# Yang Diminta
Lanjutkan berita tentang korupsi dana hibah pembangunan Masjid Sriwijaya di bawah ini, dimulai sesudah kalimat terakhirnya.

# Kutipan Bacaan
□ □ □ □ □ □ □

Kasus Korupsi Pembangunan Masjid Sriwijaya Segera Disidangkan
Kejaksaan Tinggi Sumsel melimpahkan berkas kasus korupsi dana hibah pembangunan Masjid Sriwijaya, Palembang, kepada Pengadilan Negeri Palembang dengan empat terdakwa. Kerugian negara dari korupsi ini Rp 130 miliar.
Oleh
RHAMA PURNA JATI
·3 menit baca
PALEMBANG, KOMPAS — Kejaksaan Tinggi Sumatera Selatan melimpahkan berkas kasus korupsi dana hibah pembangunan Masjid Sriwijaya, Palembang, kepada Pengadilan Negeri Kelas 1A Palembang, Senin (12/7/2021). Empat terdakwa segera disidangkan. Adapun dua tersangka lain masih dalam proses melengkapi data. Kerugian negara akibat korupsi ini diperkirakan mencapai Rp 130 miliar.

□ □ □ □ □ □ □

# Data
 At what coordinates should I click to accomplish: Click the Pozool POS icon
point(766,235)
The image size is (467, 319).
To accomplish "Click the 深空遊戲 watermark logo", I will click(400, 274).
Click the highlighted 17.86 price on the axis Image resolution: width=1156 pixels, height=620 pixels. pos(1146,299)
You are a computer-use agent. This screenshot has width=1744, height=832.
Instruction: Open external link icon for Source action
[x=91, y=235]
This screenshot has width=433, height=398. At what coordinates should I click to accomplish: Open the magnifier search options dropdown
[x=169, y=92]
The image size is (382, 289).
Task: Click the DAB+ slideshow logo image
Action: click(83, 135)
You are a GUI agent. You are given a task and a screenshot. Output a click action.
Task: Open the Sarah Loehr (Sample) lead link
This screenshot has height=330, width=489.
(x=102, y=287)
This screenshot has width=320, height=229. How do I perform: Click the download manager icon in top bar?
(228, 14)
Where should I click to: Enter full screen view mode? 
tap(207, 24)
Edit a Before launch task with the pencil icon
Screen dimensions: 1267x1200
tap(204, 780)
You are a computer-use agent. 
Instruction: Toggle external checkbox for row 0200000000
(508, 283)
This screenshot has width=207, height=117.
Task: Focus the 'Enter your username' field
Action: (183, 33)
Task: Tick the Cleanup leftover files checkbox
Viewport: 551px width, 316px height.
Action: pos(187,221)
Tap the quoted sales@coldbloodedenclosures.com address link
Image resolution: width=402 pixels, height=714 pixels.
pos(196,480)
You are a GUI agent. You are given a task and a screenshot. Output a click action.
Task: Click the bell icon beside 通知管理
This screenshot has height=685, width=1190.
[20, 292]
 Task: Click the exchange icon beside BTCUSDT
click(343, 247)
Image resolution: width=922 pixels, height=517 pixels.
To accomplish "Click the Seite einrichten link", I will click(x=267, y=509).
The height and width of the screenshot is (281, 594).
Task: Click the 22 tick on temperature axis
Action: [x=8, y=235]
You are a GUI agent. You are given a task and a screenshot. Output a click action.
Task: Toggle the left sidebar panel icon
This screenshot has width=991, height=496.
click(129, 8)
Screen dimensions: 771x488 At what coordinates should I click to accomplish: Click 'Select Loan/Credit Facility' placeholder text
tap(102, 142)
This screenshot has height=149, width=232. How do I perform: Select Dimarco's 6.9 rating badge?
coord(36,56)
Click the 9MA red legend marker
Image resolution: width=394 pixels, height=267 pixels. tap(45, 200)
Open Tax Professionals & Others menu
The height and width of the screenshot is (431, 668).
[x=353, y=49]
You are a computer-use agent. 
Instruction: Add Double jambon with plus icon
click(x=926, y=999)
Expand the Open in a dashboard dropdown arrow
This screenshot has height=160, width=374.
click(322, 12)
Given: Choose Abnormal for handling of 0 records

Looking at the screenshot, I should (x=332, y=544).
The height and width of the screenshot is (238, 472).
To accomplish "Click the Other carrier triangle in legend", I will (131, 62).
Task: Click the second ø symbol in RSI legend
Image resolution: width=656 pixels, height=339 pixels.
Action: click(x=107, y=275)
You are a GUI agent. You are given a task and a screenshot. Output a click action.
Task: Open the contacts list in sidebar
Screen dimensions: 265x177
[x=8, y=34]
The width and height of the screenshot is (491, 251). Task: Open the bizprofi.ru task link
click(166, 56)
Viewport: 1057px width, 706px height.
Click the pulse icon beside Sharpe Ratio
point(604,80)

□ □ □ □ □ □ □

# Hasil Latihan
Kepala Seksi Penuntutan Bidang Pidana Khusus Kejaksaan Tinggi Sumsel Muhammad Naimullah, Senin, mengatakakan, berkas perkara telah dilimpahkan ke pengadilan karena dianggap telah lengkap. Terkait jadwal sidang, pihaknya masih menunggu jadwal dari Pengadilan Negeri Palembang.
Keempat terdakwa yang dilimpahkan berkas perkaranya antara lain mantan Ketua Panitia Pembangunan Masjid Sriwijaya Palembang Eddy Hermanto dan Kuasa Kerja Sama Operasi PT Brantas Abipraya-PT Yodya Karya Dwi Kridayani. Selain itu, Ketua Panitia Divisi Lelang Syarifudin dan Project Manager PT Yodya Karya Yudi Arminto yang berperan sebagai kontraktor.
Keempatnya didakwa telah melakukan korupsi yang merugikan negara hingga Rp 130 miliar. ”Mereka dijerat dengan Pasal 2, 3, 11 dan 12 huruf B Undang-Undang Nomor 20 Tahun 2001 tentang Pemberantasan Tindak Pidana Korupsi (Tipikor) dengan ancaman hukuman maksimal seumur hidup,” kata Naimullah.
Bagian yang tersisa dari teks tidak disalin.